#### Supplied data

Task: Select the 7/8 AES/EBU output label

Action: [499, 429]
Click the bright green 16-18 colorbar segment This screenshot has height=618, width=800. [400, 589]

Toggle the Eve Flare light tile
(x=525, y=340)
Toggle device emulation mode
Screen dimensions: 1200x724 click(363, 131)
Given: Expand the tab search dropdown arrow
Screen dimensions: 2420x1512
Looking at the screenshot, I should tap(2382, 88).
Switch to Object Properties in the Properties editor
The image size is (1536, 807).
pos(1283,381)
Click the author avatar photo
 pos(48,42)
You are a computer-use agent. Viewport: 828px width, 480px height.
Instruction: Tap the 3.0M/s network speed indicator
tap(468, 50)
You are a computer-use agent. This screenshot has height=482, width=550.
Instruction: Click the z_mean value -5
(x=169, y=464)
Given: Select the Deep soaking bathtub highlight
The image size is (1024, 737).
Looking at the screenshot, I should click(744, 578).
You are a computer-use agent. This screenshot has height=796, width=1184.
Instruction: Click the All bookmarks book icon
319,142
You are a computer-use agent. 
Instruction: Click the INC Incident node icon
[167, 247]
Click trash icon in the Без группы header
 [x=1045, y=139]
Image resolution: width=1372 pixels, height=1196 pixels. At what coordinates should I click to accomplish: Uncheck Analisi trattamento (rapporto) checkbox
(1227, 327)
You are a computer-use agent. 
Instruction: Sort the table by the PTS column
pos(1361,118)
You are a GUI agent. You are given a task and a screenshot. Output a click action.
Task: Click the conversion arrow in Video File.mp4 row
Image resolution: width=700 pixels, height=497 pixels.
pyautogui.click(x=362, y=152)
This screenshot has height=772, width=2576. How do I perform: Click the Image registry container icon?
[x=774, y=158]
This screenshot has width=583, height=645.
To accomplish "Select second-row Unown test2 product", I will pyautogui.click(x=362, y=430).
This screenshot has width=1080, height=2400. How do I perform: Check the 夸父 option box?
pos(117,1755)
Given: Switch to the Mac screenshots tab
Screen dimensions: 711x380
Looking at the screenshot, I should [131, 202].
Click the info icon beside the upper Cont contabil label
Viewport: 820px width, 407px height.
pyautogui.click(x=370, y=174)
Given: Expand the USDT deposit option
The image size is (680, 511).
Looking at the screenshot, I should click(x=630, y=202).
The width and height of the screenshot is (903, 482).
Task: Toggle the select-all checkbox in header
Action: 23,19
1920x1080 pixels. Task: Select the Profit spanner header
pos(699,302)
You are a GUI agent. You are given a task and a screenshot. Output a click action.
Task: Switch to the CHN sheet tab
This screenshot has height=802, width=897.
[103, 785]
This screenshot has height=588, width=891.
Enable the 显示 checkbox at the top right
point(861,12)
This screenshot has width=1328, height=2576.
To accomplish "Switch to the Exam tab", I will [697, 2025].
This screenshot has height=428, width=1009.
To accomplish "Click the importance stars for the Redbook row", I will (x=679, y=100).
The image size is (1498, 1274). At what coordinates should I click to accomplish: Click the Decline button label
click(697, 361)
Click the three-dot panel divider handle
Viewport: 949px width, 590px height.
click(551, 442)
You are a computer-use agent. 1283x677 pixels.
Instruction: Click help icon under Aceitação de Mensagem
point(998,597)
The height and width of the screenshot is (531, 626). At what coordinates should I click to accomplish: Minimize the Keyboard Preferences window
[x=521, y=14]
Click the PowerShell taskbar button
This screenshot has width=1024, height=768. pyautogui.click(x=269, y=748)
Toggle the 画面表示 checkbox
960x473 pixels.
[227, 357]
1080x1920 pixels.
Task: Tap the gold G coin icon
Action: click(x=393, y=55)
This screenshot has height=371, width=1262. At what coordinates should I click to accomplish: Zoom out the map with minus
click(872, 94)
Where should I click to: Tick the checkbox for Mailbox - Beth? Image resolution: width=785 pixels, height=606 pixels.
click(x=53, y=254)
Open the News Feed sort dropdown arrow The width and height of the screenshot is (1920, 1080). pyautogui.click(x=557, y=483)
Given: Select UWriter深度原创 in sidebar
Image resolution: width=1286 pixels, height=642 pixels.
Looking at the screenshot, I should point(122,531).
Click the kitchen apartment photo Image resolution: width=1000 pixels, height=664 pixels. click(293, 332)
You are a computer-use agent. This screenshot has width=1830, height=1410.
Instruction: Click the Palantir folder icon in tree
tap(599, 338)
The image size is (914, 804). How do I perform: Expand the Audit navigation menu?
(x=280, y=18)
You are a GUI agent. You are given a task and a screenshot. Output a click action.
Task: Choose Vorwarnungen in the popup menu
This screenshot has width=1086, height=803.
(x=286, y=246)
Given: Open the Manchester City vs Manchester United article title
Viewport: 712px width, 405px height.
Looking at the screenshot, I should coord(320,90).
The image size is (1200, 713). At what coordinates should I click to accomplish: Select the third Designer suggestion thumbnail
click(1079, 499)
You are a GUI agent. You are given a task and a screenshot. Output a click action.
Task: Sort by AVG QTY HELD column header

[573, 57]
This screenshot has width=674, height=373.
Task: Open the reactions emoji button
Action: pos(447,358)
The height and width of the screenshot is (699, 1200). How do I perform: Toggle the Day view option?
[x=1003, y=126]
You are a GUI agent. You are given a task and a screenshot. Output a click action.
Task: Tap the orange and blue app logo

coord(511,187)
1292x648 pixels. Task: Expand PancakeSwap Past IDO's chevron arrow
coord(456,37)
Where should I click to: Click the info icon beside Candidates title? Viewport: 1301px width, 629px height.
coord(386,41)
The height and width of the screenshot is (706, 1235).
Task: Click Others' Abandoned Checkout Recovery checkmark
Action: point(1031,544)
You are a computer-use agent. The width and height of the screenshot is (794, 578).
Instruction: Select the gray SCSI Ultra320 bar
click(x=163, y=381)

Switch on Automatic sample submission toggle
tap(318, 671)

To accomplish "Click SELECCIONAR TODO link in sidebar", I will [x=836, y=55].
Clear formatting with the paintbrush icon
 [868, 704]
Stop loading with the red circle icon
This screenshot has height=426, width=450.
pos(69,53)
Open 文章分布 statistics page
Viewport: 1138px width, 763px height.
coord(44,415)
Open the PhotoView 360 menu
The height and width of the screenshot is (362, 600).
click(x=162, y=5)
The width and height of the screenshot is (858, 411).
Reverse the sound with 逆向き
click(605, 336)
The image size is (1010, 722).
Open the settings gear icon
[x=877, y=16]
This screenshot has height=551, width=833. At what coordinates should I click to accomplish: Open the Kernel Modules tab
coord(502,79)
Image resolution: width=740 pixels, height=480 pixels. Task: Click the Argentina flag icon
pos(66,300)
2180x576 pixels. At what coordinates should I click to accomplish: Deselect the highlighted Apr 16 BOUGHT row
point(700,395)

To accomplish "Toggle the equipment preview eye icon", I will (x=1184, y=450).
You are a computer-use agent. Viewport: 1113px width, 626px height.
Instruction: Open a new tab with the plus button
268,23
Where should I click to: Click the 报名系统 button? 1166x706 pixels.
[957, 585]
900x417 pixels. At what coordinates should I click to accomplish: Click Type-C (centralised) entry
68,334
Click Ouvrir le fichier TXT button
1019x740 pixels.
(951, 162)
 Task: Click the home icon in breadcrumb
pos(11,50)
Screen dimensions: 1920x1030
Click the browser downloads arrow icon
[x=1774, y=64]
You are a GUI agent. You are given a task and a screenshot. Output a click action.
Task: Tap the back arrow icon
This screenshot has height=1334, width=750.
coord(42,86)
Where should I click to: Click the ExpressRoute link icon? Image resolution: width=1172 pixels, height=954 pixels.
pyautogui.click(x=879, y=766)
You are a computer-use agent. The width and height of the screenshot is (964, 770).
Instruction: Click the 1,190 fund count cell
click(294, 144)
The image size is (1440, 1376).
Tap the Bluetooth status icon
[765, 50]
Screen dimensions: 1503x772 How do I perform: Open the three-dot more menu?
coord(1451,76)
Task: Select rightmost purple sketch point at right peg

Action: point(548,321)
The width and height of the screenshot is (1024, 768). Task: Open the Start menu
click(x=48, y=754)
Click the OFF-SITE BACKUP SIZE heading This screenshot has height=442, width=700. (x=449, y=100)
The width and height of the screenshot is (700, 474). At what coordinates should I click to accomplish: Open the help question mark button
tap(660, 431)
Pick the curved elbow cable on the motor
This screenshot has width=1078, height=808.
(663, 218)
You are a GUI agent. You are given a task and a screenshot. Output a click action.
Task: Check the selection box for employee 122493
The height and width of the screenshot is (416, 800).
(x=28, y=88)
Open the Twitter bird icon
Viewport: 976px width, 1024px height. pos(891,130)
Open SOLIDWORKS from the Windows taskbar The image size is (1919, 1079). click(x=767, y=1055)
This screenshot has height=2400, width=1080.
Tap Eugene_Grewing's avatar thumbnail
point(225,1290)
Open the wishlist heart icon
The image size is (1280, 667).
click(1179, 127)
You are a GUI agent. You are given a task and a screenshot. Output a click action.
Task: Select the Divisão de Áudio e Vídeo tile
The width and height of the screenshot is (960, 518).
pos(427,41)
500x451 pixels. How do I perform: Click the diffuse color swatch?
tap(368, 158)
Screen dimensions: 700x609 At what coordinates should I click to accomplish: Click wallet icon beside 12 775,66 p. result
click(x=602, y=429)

########

_Assignment_: When you retype the data above, start at its first line, stop after the line containing "Given: Expand the tab search dropdown arrow", and leave out everything else.

_Response to this exercise_:
Task: Select the 7/8 AES/EBU output label

Action: [499, 429]
Click the bright green 16-18 colorbar segment This screenshot has height=618, width=800. [400, 589]

Toggle the Eve Flare light tile
(x=525, y=340)
Toggle device emulation mode
Screen dimensions: 1200x724 click(363, 131)
Given: Expand the tab search dropdown arrow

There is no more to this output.